The commentary blamed the presence of Western journalists for attracting crowds of curious onlookers and setting police on edge.

“Making up stories and fabricating news ... does not conform with journalist ethics nor does it really uphold justice,” the paper said.

Staff from The Associated Press, Agence France-Presse and numerous other overseas news organizations were called in for videotaped meetings with Beijing police on Wednesday and yesterday and told that reporters trying to film or interview near the proposed demonstration spots in Beijing or Shanghai this weekend would be punished. The AP was told reporters might lose their journalist cards, which grant them the right to report in China.

The warnings ratchet up notices from police earlier this week that put a section of the Wangfujing shopping street in downtown Beijing and an area near People’s Square in Shanghai off-limits for foreign media.

However, a British broadcast journalist, who declined to be named in line with company policy, said her team was told that it was not allowed to film anywhere in China, including basic street scenes, without prior approval.

The Foreign Correspondents’ Club of China said in a statement that some journalists reported being accused by police “of trying to help stir up a revolution, disrupt harmony in China and simply cause trouble.”

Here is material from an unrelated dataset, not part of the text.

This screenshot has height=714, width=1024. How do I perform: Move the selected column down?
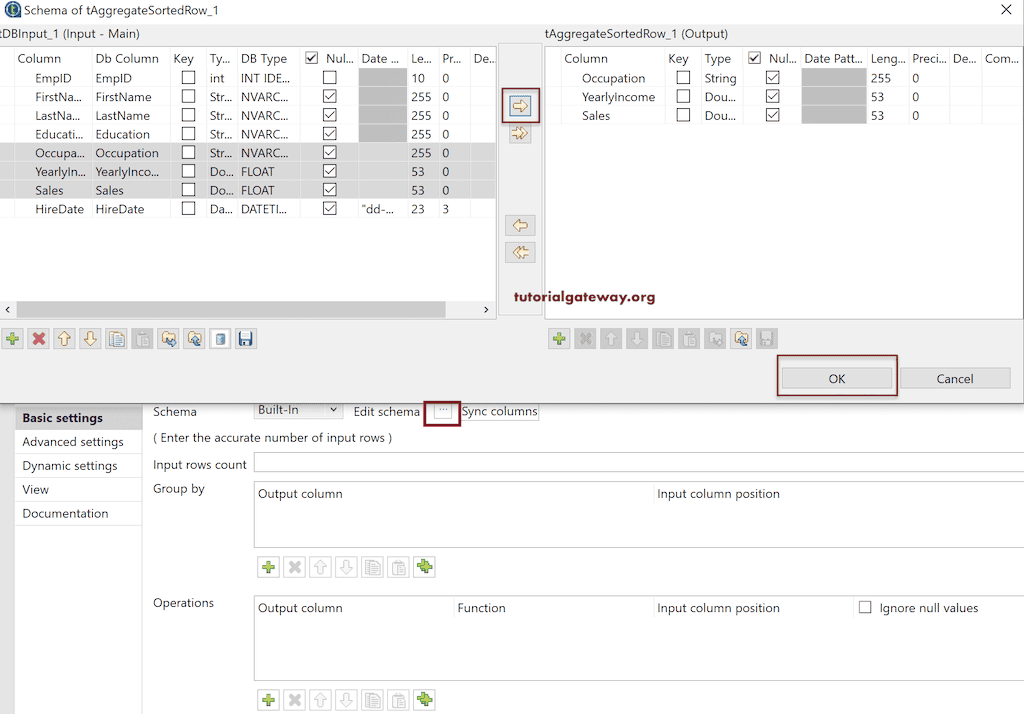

The club also said in a notice to its members yesterday that no journalists who have so far applied to cover demonstration sites in Beijing have been granted permission.

The notice also warned journalists to exercise extreme caution if trying to report on the rallies on Sunday and to avoid letting police separate them from colleagues or corner them out of sight of other people.

The extreme reaction signals a rolling back of press freedoms for foreign media in China that were liberalized in the run-up to the 2008 Olympics. In 2006, then Ministry of Foreign Affairs spokesman Liu Jianchao (劉建超) said local officials could not intervene in the work of foreign reporters doing interviews.

“When you interview a person, you only need the consent of the interviewee,” he said, though some sensitive areas, such as Tibet, remained off-limits to reporters without special permits.

In a tense news conference yesterday, ministry spokeswoman Jiang Yu (姜瑜) repeatedly said there was no change in the reporting regulations. Jiang said the rules were clear and that reporters were no longer journalists if they broke the law and created news.